Task to carry out – Please print exactly the line containing "Screen dimensions: 764x625" and every line after it to the end of the records below, and nothing more.

### Records provided

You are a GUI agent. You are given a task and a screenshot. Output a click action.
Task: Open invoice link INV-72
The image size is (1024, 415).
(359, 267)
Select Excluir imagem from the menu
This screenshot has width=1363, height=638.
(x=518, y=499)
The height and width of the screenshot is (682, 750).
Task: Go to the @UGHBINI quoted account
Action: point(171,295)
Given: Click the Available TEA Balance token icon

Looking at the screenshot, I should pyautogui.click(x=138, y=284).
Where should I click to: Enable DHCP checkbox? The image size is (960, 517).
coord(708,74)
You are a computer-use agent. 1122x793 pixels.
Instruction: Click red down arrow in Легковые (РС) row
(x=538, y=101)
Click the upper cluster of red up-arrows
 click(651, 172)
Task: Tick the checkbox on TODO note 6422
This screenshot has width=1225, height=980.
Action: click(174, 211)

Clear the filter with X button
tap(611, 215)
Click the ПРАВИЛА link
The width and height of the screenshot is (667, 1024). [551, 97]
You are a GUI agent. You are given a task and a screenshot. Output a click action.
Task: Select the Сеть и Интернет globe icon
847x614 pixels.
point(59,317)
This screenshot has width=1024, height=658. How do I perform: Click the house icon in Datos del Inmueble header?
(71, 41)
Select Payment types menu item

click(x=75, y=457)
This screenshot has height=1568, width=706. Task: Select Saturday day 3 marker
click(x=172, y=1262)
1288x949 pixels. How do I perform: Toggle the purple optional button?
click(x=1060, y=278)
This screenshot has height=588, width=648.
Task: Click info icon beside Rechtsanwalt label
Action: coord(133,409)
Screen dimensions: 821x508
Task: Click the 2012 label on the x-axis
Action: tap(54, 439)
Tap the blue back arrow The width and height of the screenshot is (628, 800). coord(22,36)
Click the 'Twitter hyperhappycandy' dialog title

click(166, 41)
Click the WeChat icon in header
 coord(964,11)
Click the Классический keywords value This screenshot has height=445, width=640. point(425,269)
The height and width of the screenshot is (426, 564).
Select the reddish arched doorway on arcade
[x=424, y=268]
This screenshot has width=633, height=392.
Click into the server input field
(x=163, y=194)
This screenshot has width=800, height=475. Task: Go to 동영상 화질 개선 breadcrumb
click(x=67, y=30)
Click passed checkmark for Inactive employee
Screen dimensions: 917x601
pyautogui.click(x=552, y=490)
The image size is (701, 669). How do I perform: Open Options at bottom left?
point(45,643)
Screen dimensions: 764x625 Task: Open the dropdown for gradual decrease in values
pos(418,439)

######

The completed task –
Screen dimensions: 764x625 Task: Open the dropdown for gradual decrease in values
pos(418,439)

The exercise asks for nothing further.